Ma la condizione dell’italiano all’estero e peculiare. In generale, l’espatrio vissuto dai nostri conterranei non è semplice sinonimo di curiosità e voglia di viaggiare, come lo è per la stragrande maggioranza dei giovani che dall’Europa occidentale oggi investono le capitali del Vecchio Continente per studiare e lavorare grazie alle nuove, favorevoli condizioni della mobilità made in EU. Spesso, invece, il giovane italiano che decide di partire, lo fa per necessità, per delusione, per dire – No – a un sistema clientelare e gerontocratico.

Ma l’Italia cosa fa per invogliarci a rimanere nel nostro paese? Il Parlamento, nei giorni tumultuosi della riforma Gelmini, ha cercato di lanciare un segnale ai cervelli in fuga con una legge tutta per loro. Si tratta di incentivi fiscali per il rientro dei lavoratori in Italia.

Tutti gli under 40, cittadini Ue, laureati e con almeno due anni di residenza nel nostro Paese e andati fuori dall’Italia per lavoro o studio avranno uno sconto sulle tasse.

Lo stabilisce un provvedimento bipartisan approvato in via definitiva dal Senato, la condizione per usufruire degli aiuti economici sarà avviare un’attività di impresa o di lavoro autonomo, oppure essere assunti.

I benefici decadranno se il lavoratore non resterà in Italia almeno cinque anni. In questo caso, lo Stato provvederà al recupero dei benefici già fruiti, con applicazione delle relative sanzioni ed interessi.

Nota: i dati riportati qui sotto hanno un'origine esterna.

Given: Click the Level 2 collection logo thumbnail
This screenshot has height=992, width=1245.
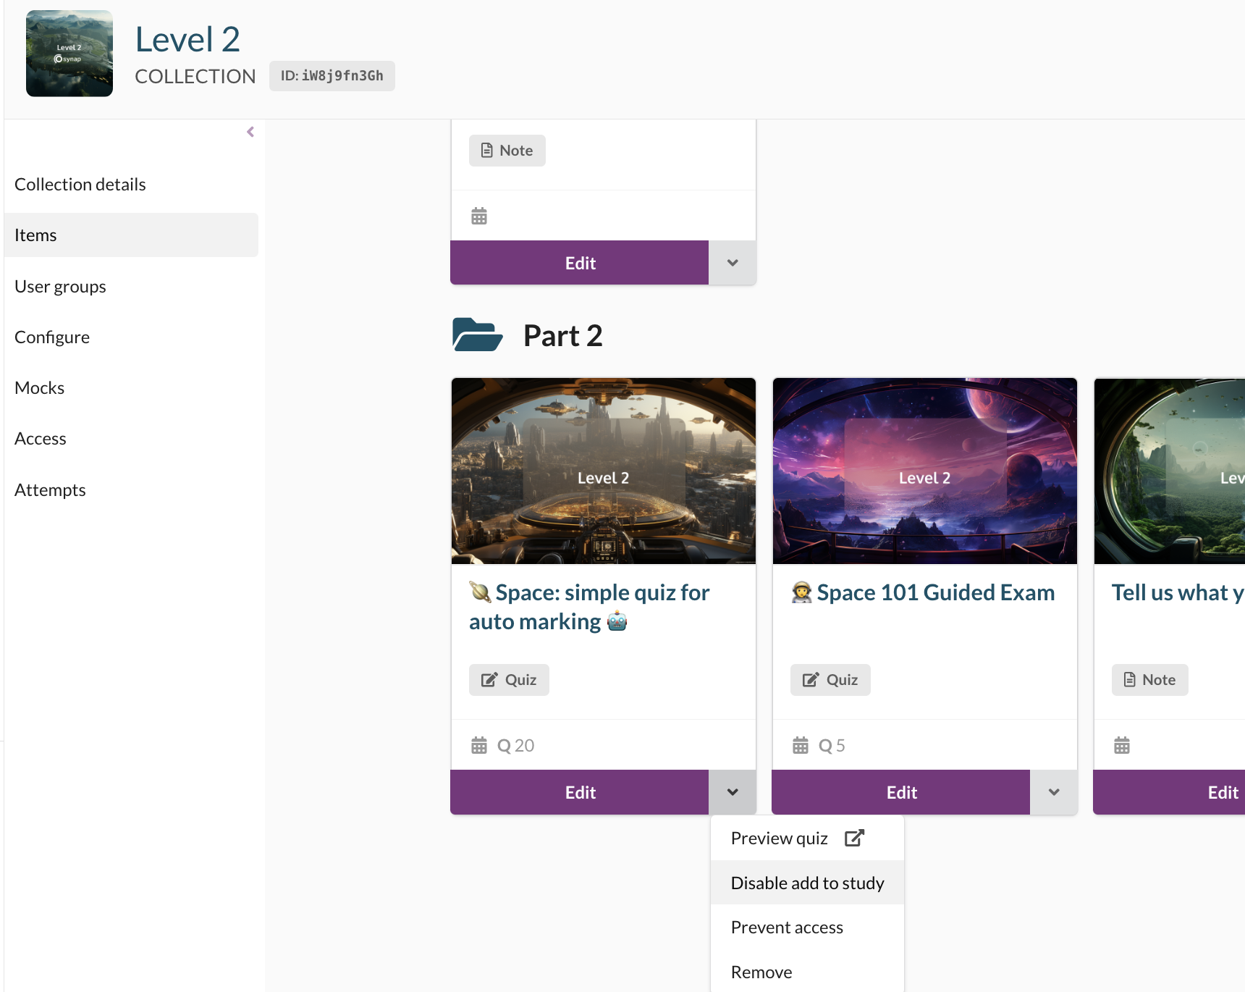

Ma queste sono cose già sentite.

Guardiamo che succede a chi resta.

Molti dei giovani che in Italia hanno accesso alle professioni, devono dire grazie a qualcuno per tutta la vita, come accadeva nell’antica Roma ai “liberti”, schiavi affrancati ma pur sempre schiavi.

Certo, in Italia c’è chi lavora senza essere parente, amante o “protetto di”, ma questa è un’eccezione, la regola è diventata la raccomandazione.

Non crediamo più in noi, al punto che siamo abituati a pensare sia normale guadagnare stipendi da fame. Poi mettiamo la testa fuori, in Europa, nel mondo, e vediamo che ci sono posti dove non funziona così.

Il sistema di potere che ci sta davanti è strutturato e difficilmente permeabile. Per camminare sulle nostre gambe dobbiamo unire le forze.

I problemi dell’università e della ricerca italiana non sembrano risolvibili esclusivamente con una riforma, sembra piuttosto necessario un mutamento profondo della cultura e della società italiana, che però sembra decisamente di là da venire.